Declan's difficulties while attempting to sell The Big Issue (a magazine sold by homeless people on registered street pitches) have continued – on Thursday afternoon he had to write to the founder and editor-in-chief of The Big Issue, John Bird, see previous blog. On Thursday and Friday evening Declan's pitch was unceremoniously taken over by a distributor of the free daily London Lite and he had no choice but to walk off. So since he had some magazines left, on Saturday we decided to take a bus to Covent Garden, where we have a weekend pitch for the two of us. We shouldn't have bothered spending money we don't have on the transport: almost as soon as Declan was on the pitch, four homeless with cans of beer came along, sat beside him and, well, more or less scared away any potential Big Issue buyer. (Noam Chomsky – described by The New York Times as "arguably the most important intellectual alive", and an early signatory of Declan's petition to the UN on therapeutic cloning – identifies economic strangulation as a primary method of domination and control – see blog of 12 June “The threat of a good example”).

Delacroix's 1830 masterpiece Liberty Leading the People        Delacroix's 1830 masterpiece Liberty Leading the People

The latest issue of the New Scientist carries a piece by British philosopher AC Grayling "How humans dared to know", with the subheadline: "Our passion for 'Enlightenment values' owes a lot to the 18th century. But where do those values come from and what do they mean today?" Grayling, one of Britain's foremost public intellectuals, says that if one compares the lives of ordinary people 300 years ago with those we can enjoy now, the impact of the Enlightenment on the structure and practice of society can be fully appreciated - and admired. "As a historical phenomenon," writes Grayling, "the Enlightenment movement emphasised reliance on reason, sought to take a scientific approach to social and political questions, championed science, and opposed the clergy, the church and all forms of superstition as obstacles to progress." He also writes: "Enlightenment values today are commitments to individual autonomy, democracy, the rule of law, science, rationality, secularism, pluralism, a humanist ethics, the importance of education, the promotion of human rights."

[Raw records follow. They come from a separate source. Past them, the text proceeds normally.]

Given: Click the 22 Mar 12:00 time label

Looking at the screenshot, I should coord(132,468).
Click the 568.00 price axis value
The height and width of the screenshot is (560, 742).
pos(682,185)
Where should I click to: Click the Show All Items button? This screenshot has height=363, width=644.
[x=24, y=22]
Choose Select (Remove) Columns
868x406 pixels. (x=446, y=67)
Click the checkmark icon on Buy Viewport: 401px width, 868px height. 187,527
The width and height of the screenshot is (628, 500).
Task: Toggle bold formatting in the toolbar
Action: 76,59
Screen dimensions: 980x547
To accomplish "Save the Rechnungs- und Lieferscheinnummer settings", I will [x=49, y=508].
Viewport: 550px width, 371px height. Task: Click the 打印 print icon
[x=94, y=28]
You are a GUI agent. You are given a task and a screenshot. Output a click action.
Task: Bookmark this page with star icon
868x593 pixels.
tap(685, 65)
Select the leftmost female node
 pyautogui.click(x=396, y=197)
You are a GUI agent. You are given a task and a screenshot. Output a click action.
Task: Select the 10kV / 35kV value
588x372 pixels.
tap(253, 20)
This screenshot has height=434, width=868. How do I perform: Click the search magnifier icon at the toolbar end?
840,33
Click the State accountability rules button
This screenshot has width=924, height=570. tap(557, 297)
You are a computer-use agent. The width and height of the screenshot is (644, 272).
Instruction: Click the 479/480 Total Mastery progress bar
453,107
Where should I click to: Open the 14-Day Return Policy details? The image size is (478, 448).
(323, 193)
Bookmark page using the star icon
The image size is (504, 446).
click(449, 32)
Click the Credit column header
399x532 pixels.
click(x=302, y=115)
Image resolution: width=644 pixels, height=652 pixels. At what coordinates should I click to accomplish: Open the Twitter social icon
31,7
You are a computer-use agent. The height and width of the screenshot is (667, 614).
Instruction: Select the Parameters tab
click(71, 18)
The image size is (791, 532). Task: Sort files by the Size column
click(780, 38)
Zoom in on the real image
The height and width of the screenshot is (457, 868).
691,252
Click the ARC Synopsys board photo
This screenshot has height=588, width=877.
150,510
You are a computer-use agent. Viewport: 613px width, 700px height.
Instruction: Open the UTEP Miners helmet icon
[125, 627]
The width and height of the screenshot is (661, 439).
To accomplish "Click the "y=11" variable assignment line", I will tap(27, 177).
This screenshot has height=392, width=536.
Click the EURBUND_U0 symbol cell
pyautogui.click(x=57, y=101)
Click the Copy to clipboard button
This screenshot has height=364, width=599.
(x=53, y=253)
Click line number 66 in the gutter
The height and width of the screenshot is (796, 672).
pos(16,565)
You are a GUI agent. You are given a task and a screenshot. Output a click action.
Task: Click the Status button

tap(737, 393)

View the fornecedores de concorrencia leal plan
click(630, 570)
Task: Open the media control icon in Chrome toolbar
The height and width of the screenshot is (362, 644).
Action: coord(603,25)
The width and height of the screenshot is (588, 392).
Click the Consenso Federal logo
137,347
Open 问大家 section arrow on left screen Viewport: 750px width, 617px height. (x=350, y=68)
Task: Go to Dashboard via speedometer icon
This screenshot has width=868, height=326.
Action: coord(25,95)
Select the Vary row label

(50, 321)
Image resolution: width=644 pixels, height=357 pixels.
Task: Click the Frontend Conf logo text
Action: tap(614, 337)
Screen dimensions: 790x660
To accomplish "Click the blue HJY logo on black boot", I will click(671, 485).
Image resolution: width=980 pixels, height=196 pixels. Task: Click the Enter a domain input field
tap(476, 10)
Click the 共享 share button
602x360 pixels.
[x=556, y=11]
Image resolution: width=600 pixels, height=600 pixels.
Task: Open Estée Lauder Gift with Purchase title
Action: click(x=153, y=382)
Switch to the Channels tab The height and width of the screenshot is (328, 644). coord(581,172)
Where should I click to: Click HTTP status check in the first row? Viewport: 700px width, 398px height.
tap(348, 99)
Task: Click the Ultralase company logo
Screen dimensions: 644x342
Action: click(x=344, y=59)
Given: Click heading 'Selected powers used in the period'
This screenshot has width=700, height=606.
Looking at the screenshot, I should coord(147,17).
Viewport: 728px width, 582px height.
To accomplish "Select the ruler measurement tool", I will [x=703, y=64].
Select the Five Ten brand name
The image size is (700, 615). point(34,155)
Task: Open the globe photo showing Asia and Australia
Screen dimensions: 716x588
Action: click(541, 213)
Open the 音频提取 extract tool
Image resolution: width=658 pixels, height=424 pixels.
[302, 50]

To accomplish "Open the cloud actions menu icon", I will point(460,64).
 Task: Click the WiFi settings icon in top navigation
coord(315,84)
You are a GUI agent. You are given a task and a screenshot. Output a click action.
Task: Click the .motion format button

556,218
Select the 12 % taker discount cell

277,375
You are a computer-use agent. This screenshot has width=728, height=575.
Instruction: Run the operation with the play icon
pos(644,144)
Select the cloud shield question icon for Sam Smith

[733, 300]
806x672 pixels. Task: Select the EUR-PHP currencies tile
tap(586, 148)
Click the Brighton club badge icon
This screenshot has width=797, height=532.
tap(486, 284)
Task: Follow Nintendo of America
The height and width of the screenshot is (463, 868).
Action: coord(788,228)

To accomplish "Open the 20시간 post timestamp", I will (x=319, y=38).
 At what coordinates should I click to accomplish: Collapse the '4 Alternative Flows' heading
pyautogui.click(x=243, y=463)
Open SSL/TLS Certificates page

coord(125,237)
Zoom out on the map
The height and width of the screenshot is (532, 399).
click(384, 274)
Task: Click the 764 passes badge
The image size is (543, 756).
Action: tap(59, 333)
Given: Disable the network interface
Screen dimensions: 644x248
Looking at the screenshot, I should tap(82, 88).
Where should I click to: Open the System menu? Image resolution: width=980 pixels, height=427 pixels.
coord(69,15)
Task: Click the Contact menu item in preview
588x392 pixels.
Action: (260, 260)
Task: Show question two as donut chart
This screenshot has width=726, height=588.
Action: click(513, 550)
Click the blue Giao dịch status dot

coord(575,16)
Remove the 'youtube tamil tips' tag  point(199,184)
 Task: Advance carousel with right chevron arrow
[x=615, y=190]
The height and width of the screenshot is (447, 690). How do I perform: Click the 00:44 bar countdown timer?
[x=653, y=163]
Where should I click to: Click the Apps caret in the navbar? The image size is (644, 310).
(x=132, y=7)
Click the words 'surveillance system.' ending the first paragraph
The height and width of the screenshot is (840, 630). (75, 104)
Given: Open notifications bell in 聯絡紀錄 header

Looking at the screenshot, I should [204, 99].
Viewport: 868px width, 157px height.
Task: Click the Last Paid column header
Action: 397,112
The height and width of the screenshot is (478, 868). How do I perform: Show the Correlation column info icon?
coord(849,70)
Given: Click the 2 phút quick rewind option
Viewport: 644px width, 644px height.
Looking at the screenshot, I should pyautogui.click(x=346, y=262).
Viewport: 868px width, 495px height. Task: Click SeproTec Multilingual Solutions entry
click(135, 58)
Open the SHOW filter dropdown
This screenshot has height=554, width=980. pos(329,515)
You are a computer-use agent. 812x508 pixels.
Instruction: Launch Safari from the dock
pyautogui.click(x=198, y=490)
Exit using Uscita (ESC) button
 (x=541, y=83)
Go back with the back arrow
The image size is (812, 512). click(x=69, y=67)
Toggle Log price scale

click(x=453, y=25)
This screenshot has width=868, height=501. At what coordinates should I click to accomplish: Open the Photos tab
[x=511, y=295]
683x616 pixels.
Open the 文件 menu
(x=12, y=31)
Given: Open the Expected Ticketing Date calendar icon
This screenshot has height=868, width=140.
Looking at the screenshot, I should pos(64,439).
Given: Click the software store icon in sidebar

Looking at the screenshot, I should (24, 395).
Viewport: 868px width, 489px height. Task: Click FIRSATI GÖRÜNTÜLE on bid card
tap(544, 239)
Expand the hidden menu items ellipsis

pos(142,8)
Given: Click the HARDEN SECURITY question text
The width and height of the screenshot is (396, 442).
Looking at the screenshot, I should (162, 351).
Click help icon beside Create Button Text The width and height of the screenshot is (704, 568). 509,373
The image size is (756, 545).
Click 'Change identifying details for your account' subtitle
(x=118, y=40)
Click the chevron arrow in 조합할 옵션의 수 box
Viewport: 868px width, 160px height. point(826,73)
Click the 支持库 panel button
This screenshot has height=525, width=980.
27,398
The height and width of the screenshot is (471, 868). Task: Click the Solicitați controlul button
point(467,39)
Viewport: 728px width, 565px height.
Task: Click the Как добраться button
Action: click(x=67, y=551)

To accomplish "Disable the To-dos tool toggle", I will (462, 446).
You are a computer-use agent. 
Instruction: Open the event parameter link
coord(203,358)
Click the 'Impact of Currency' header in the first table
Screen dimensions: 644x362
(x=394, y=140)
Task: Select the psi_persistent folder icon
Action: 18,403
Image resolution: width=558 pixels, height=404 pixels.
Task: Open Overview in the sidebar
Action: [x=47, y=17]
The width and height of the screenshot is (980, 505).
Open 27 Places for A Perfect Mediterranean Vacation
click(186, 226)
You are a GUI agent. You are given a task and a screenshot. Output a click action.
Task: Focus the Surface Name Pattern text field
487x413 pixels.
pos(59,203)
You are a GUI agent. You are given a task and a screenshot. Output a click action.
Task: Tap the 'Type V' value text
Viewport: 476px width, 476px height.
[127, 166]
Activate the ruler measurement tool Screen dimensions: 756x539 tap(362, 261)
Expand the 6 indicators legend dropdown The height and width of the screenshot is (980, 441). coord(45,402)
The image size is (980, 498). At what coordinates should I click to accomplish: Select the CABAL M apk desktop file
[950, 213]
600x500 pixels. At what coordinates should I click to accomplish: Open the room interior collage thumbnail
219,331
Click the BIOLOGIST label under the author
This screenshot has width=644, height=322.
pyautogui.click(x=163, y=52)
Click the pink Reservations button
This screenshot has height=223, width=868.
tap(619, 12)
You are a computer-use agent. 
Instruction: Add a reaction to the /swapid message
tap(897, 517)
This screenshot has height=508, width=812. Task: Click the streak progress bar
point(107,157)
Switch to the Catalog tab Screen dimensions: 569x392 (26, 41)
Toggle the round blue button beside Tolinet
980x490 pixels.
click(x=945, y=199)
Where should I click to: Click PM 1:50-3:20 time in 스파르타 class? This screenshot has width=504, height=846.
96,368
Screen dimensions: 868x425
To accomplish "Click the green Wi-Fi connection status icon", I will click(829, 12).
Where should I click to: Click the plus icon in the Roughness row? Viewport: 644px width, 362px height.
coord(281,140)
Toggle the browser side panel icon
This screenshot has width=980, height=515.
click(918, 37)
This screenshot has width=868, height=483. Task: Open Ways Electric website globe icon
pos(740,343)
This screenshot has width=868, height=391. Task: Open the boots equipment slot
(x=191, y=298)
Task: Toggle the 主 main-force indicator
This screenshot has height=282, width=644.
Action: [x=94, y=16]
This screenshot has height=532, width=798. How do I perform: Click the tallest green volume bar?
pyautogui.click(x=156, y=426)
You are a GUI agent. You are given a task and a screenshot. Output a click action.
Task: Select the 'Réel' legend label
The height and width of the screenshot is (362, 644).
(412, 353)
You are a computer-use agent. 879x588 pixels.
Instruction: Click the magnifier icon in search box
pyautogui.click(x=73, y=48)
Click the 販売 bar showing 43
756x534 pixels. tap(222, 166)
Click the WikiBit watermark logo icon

Science is also central to an article by Michael Brooks, former senior features editor at the magazine, titled "Faith in denial", with the subheadline: "The Catholic church's insistence on demonising IVF is making it look irrelevant and out of touch". Brooks comments that it is time for the Vatican to accept IVF: Louise Brown, the world’s first test-tube baby, turned 30 last week; and, with more than 3 million people having now been conceived through IVF, she is no longer the miracle she once seemed.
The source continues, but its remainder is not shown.